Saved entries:
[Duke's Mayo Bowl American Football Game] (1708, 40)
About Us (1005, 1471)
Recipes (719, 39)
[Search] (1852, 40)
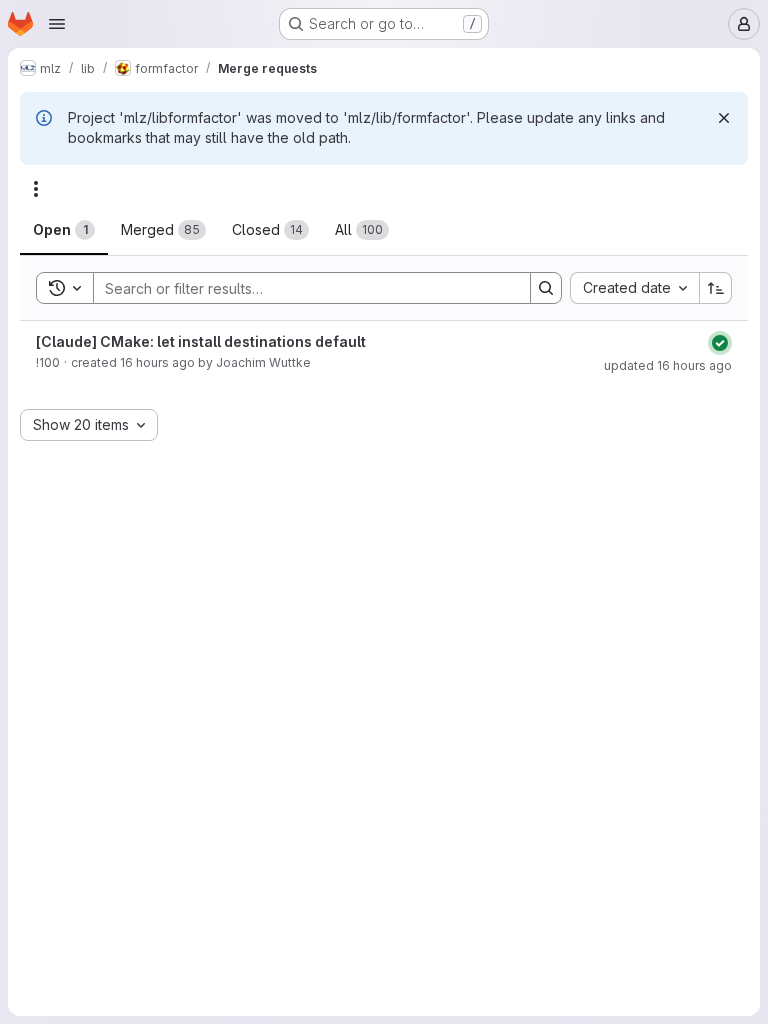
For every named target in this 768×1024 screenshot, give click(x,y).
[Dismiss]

Exercise details: All records above need to be returned exactly. Omit the pictures.

Written answer:
[Duke's Mayo Bowl American Football Game] (1708, 40)
About Us (1005, 1471)
Recipes (719, 39)
[Search] (1852, 40)
For every named target in this 768×1024 screenshot, give click(x,y).
[Dismiss]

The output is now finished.